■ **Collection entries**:

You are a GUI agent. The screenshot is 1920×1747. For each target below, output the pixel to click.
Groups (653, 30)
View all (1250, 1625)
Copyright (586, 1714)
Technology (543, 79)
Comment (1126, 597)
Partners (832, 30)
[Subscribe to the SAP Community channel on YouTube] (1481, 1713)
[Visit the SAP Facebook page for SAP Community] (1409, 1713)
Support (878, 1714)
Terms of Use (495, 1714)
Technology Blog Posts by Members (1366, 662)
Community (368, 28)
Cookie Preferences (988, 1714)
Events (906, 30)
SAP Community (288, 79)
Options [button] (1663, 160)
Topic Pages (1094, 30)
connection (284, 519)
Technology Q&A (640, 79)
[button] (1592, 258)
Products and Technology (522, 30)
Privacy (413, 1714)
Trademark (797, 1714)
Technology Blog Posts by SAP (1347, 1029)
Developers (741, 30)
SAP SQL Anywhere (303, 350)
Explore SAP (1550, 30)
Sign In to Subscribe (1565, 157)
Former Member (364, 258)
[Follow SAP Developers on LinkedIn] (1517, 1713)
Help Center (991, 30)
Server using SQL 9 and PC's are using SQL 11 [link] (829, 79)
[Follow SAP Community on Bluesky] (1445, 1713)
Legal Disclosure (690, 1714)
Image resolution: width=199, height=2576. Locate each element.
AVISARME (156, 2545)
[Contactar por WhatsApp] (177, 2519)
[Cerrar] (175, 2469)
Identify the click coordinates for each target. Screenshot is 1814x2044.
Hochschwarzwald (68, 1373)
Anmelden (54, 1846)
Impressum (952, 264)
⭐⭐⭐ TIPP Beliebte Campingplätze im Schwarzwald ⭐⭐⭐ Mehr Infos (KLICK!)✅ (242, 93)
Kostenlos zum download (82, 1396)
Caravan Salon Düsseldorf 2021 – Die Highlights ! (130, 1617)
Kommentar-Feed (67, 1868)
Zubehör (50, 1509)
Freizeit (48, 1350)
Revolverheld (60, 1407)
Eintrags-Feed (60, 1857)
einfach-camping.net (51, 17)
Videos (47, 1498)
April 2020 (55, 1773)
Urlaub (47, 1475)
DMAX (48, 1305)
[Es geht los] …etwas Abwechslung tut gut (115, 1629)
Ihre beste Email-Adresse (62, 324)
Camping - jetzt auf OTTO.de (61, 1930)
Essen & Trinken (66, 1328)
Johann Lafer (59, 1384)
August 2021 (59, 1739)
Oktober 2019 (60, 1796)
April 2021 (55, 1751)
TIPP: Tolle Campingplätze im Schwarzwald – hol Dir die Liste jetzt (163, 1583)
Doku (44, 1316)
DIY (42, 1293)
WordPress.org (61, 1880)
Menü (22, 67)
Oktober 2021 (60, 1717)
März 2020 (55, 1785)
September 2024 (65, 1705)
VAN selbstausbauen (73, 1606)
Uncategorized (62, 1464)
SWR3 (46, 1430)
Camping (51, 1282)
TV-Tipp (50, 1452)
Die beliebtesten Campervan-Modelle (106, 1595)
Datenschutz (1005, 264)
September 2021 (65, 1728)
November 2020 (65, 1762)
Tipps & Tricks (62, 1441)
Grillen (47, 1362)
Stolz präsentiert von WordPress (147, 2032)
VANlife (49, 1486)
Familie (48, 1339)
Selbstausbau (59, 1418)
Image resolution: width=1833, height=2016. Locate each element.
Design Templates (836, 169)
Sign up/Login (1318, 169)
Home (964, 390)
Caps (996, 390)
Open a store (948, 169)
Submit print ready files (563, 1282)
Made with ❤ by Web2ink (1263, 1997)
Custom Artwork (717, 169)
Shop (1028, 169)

■ **Task requirements**: Copy exactly the stretch of data above from the line with "WordPress.org (61, 1880)" through the line with "Selbstausbau (59, 1418)", and omit all other lines.

■ **Exercise solution**:
WordPress.org (61, 1880)
Menü (22, 67)
Oktober 2021 (60, 1717)
März 2020 (55, 1785)
September 2024 (65, 1705)
VAN selbstausbauen (73, 1606)
Uncategorized (62, 1464)
SWR3 (46, 1430)
Camping (51, 1282)
TV-Tipp (50, 1452)
Die beliebtesten Campervan-Modelle (106, 1595)
Datenschutz (1005, 264)
September 2021 (65, 1728)
November 2020 (65, 1762)
Tipps & Tricks (62, 1441)
Grillen (47, 1362)
Stolz präsentiert von WordPress (147, 2032)
VANlife (49, 1486)
Familie (48, 1339)
Selbstausbau (59, 1418)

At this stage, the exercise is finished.